STUDY TEXT
****************************************

Property investment is a great way to earn passive income. If you’re a first-time landlord or investor, you need to think about rent collection, business credit, emergency funding, and other income management elements. Read on to find out how to prepare a house for rent and the best way to collect rent as a landlord.
Create a clear, low-hassle rent collection system
Rent collection is a significant headache for income properties. If you can streamline the process, you’ll find it much easier to manage your rental from month to month. Instead of picking up rent checks or having tenants bring you money for rent, consider using one of the many online rent collection platforms. Here are three rent payment portals we recommend for our clients:
- PayNearMe.com is an excellent solution if you have mostly cash-based rent payments. Tenants can pay rent at CVS Pharmacy, 7-Eleven, and other approved retailers, so you do not have to handle the cash directly. You’ll receive the funds via ACH, along with information about the tenant.

****************************************

WORK TO COMPLETE
List each income management element that the rental property text says first-time landlords or investors need to think about.

GIVEN MATERIAL
****************************************

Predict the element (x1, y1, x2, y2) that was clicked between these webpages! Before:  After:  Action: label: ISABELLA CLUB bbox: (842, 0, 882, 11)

****************************************

RESPONSE AREA
Rent collection, business credit, and emergency funding.